Anees Mitri – Reflection

Throughout this semester, our class has taught me that Latinos have shaped the history of the United States while battling harmful immigration policies and attempts at questioning their ability to be loyal to both the United States and one’s homeland. Further, Puerto Ricans have remained a stateless people with no American citizenship nor an independent nation for themselves. In spite of this, Latinos have organized collectively to build political consciousness, multiracial coalitions that are beneficial, and embrace a multiracial identity. One instance of such is El Plan de Santa Barbára, which led to M.E.C.H.A organizing on college campuses and embracing a Chicano identity that is based on a mixed identity. In connection with the Chicano effort to understand their identities and organize collectively for protection against discriminatory government policies is my own effort to understand my identity as a Palestinian-American and organize based on this identity in order to protect Palestinians and Arabs in the United States who are under attack by discriminatory administrations – Cornell’s administration and the presidential administration of Biden.

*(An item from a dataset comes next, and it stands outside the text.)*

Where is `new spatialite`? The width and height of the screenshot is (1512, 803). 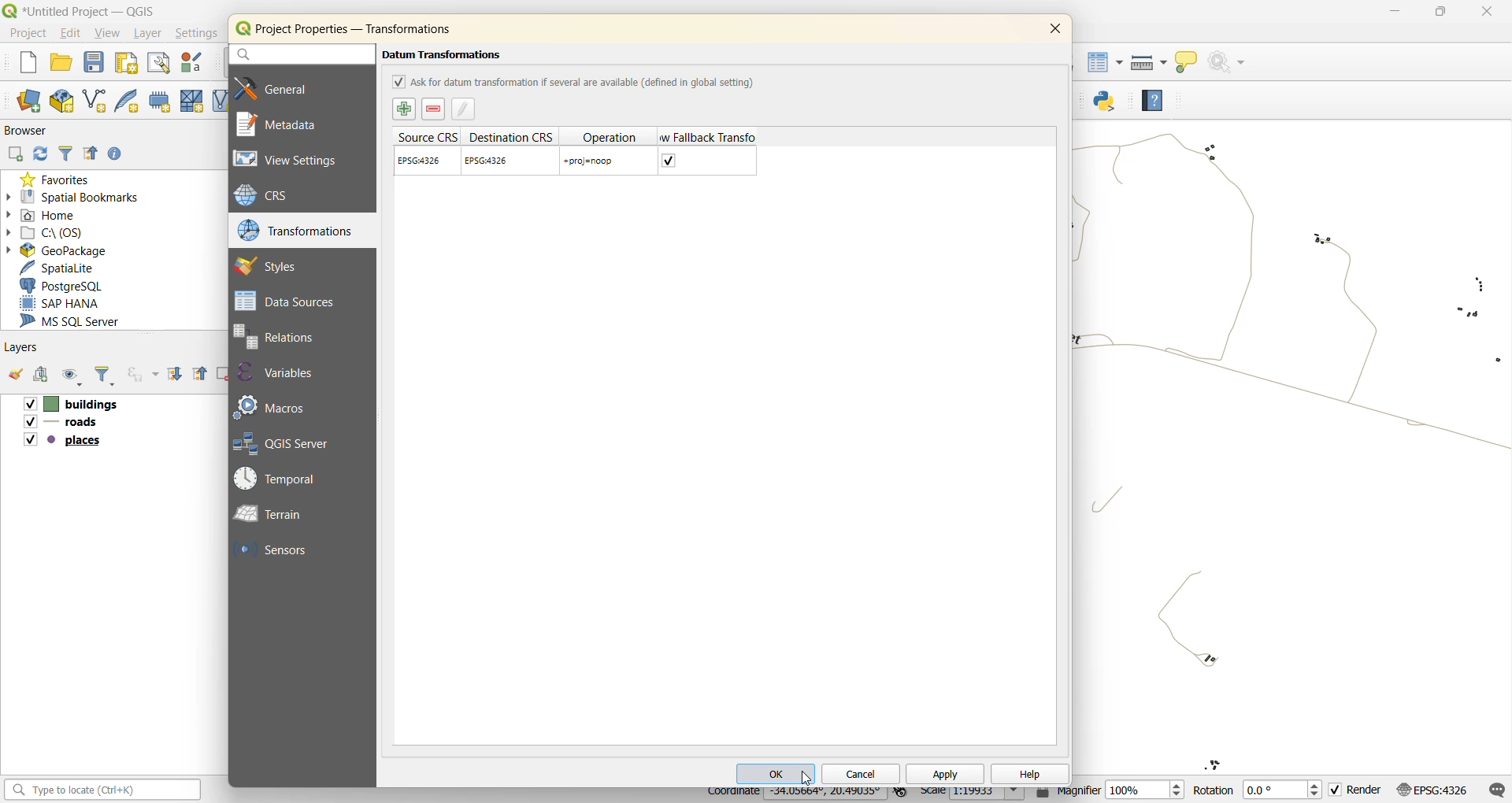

As a result of my effort to understand my Palestinian-American identity and organize based on my identity in order to protect Palestinians, I interviewed my grandmother – a Palestinian immigrant to the United States who became an American citizen. I interviewed her in order to understand how our identity has changed through immigrating to the United States, as well as if she felt that myself and her other grandchildren should identify as Palestinians, Palestinian-Americans, or something else. Unsurprisingly, she told me to identify as a Palestinian-American and to embrace both cultures. My grandmother mentioned that we ought to embrace being Americans because of how great of a country the United States is, and how we are able to be safe and free from war by living here. However, recent news shows that Palestinians are under attack by college administrations and by Zionist supremacists that have sought to kill Palestinians wherever they exist. For example, those three boys that were shot by a Zionist supremacist in a hate crime went to the same school in Palestine as my own mother did – and that hit home for me. 

Because of this news and what I gained from my interview, I now understand that there is an essential need for Arab activism and building organizations, like M.E.C.H.A, that embrace our Arab and Palestinian identity and seek to collectively organize politically in order to secure our rights as Americans to organize and protest, secure into law our constitutional right to boycott Israel, and build a multiracial coalition that may never be defeated by the forces of racism, hatred, and its culmination in Zionism. In this effort, I know that I am joined by those of the past, such as Cesar Chavez and the brave Cornellians that marched on Day Hall, in my mission of embracing my identity both as a Palestinians and as an American, as well as in my mission of forming an organization that is based on both an Arab and American identity and seeks to protect the civil liberties and the civil rights of Arabs in the United States as we seek to grow and prosper as a people.